▶ **Given data**
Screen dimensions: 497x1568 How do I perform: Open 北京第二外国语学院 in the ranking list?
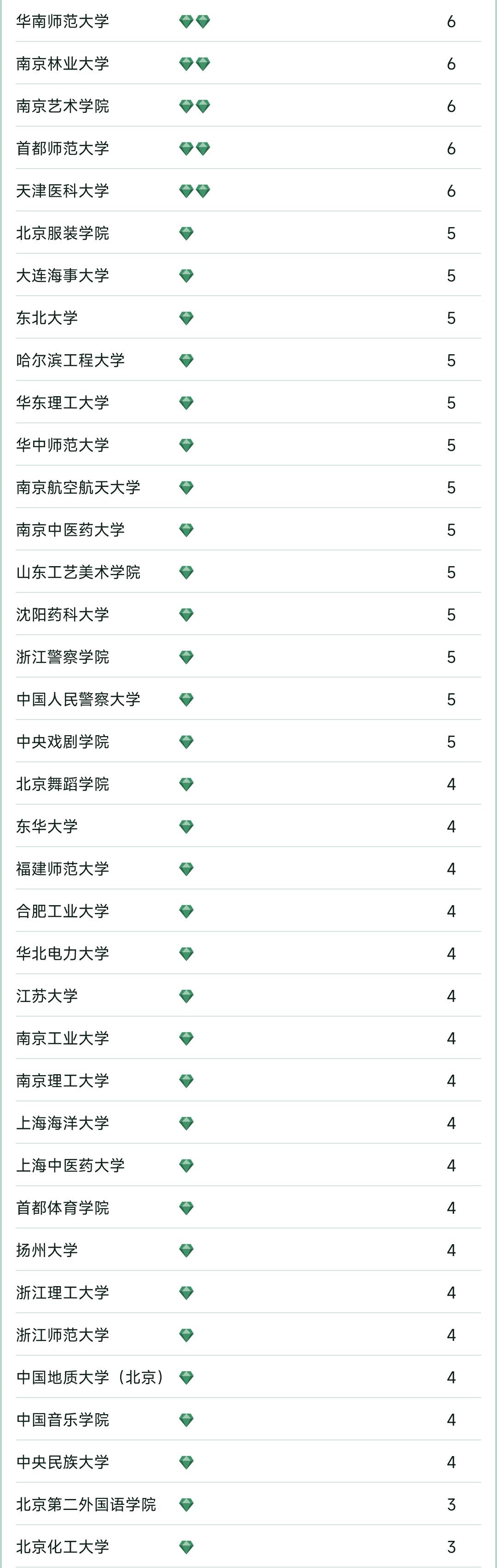[x=86, y=1504]
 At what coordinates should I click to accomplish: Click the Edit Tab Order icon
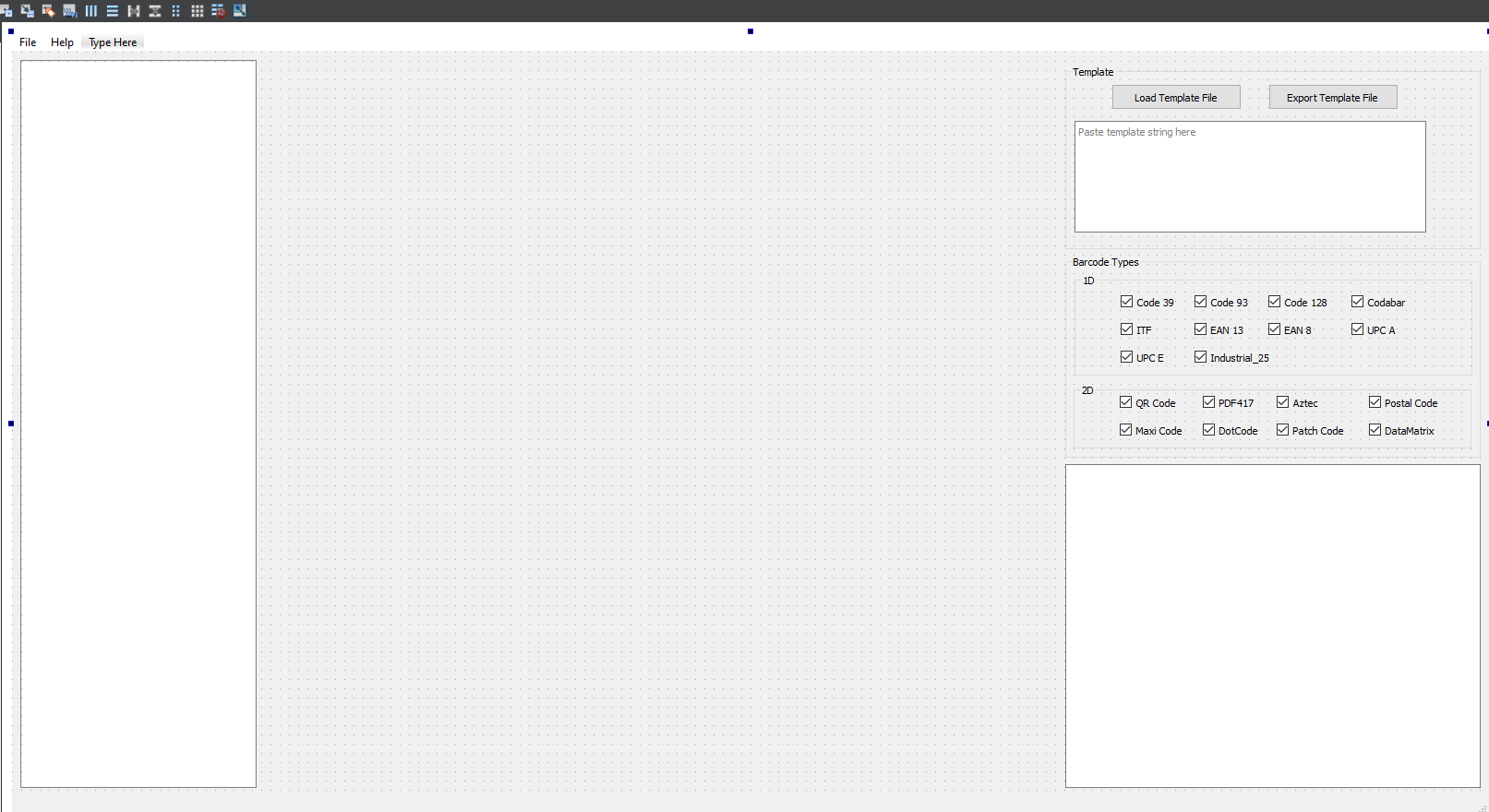point(69,11)
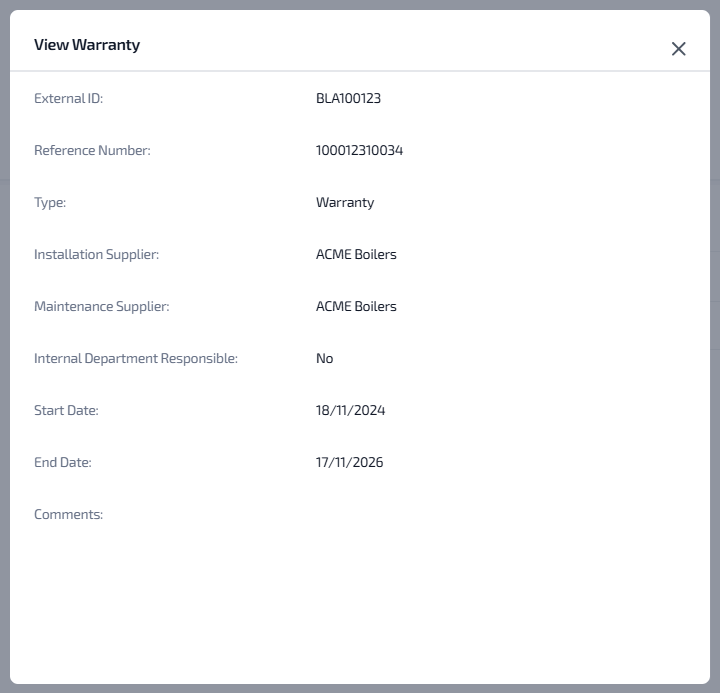Select the end date 17/11/2026
The image size is (720, 693).
click(349, 463)
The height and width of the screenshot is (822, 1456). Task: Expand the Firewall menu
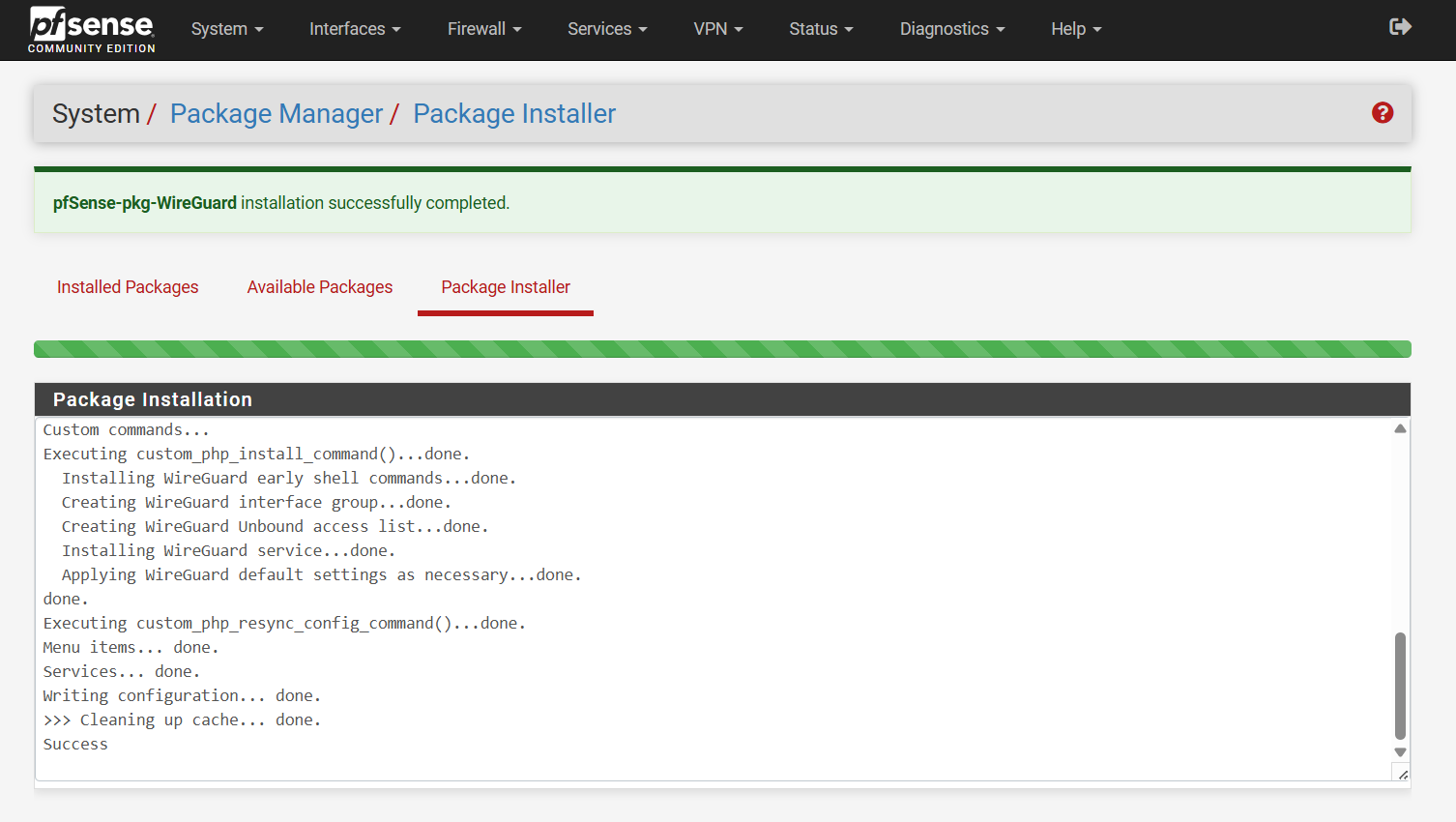(483, 29)
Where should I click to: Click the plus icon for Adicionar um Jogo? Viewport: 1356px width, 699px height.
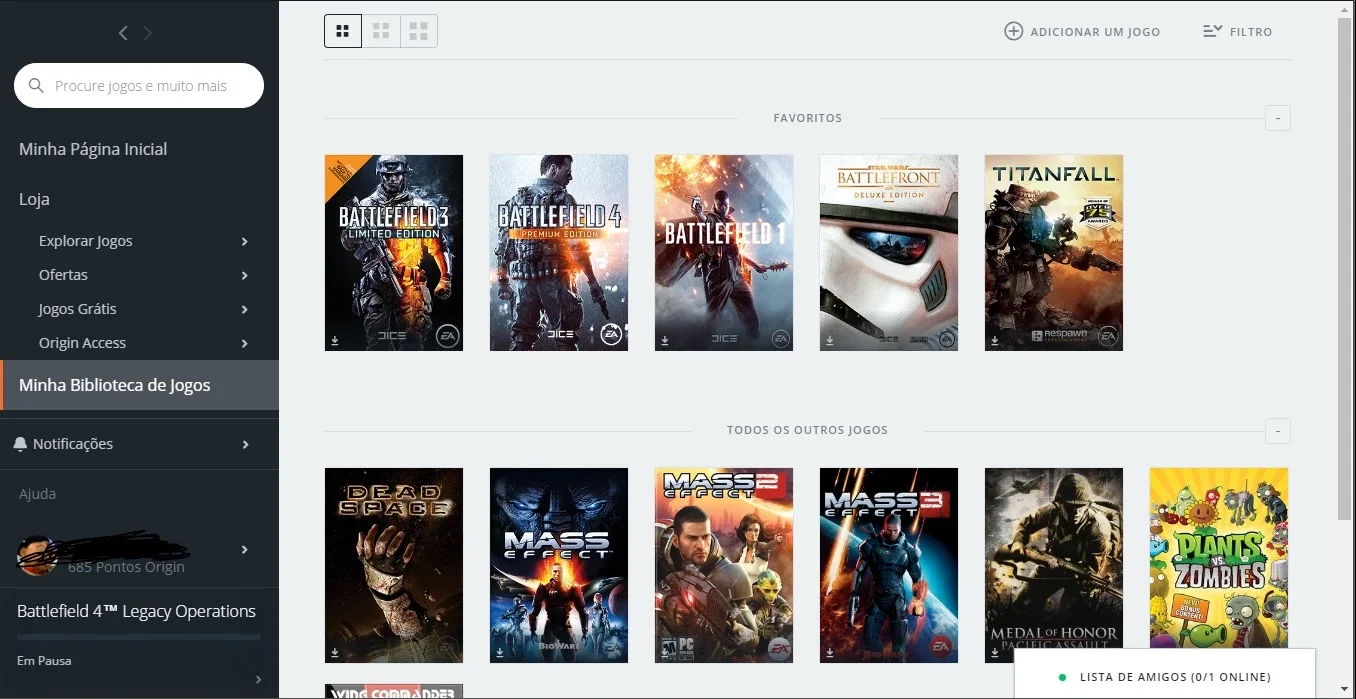pos(1013,31)
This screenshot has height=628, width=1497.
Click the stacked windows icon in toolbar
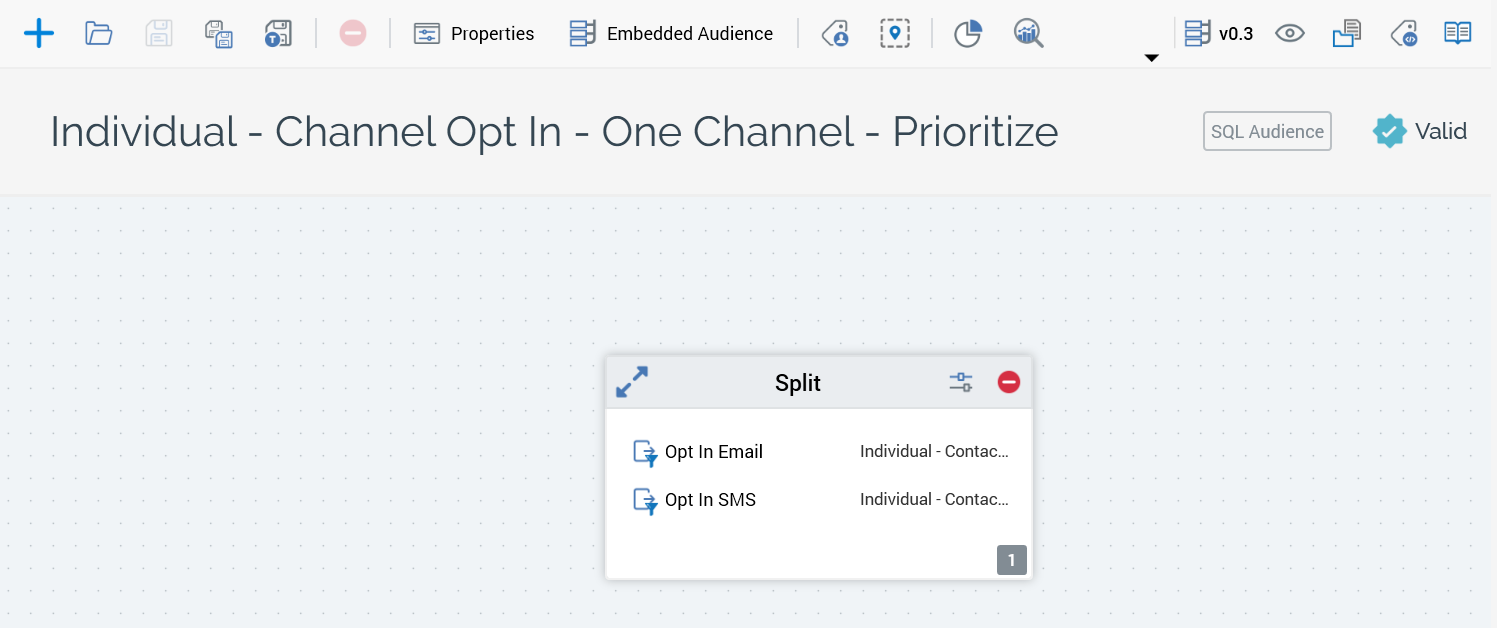coord(1347,33)
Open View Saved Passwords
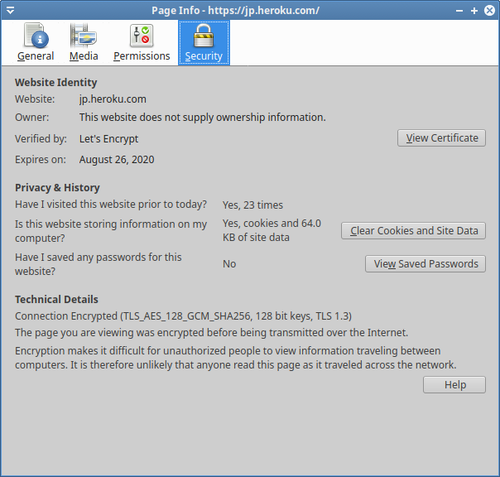The width and height of the screenshot is (500, 477). (x=425, y=264)
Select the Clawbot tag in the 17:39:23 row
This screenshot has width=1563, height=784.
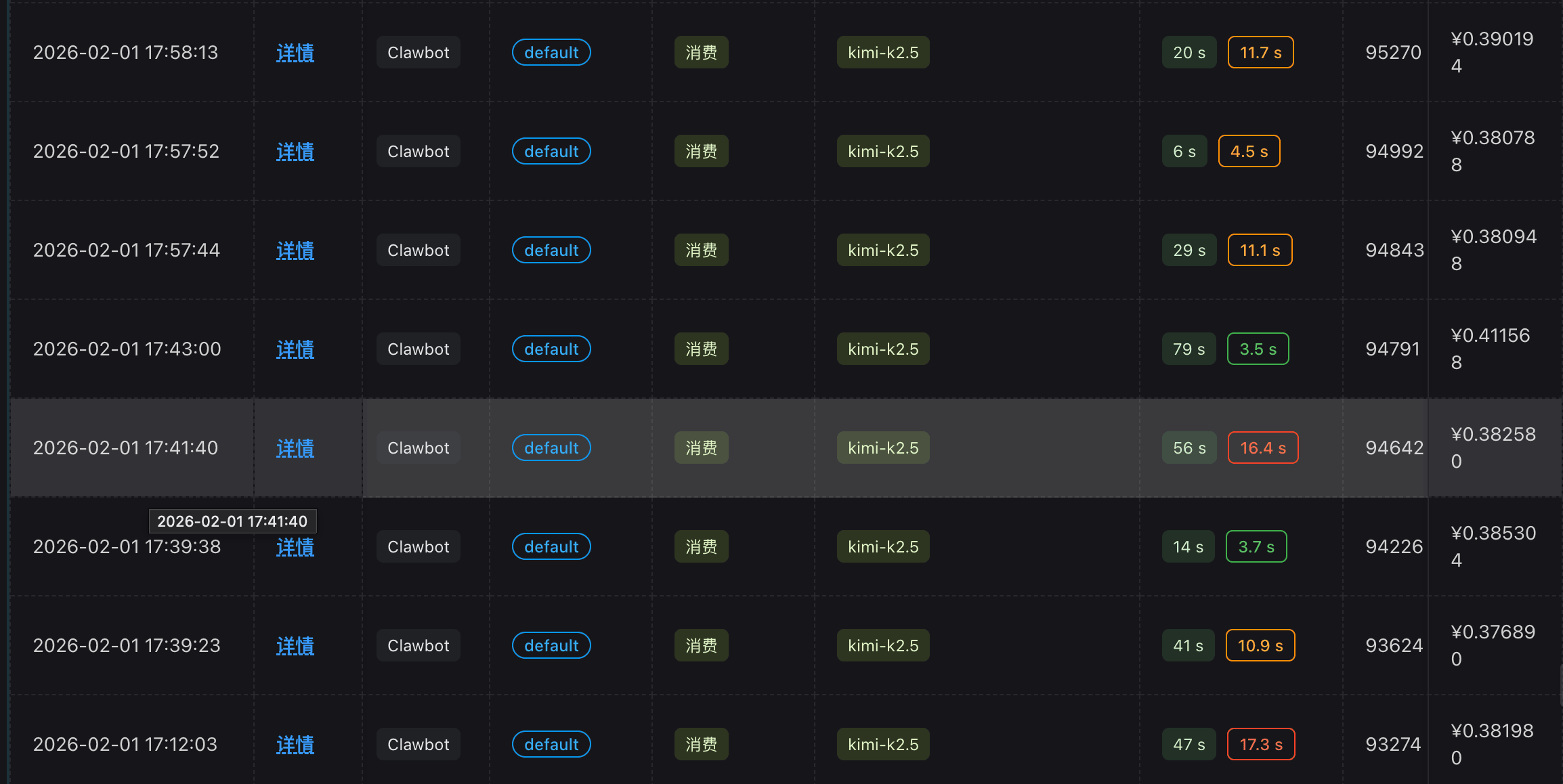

▶ **Work order**
Among the lines of the data above, find those with the word "This" and show them.

▶ **Written reply**
This screenshot has height=628, width=1497.
This screenshot has width=1563, height=784.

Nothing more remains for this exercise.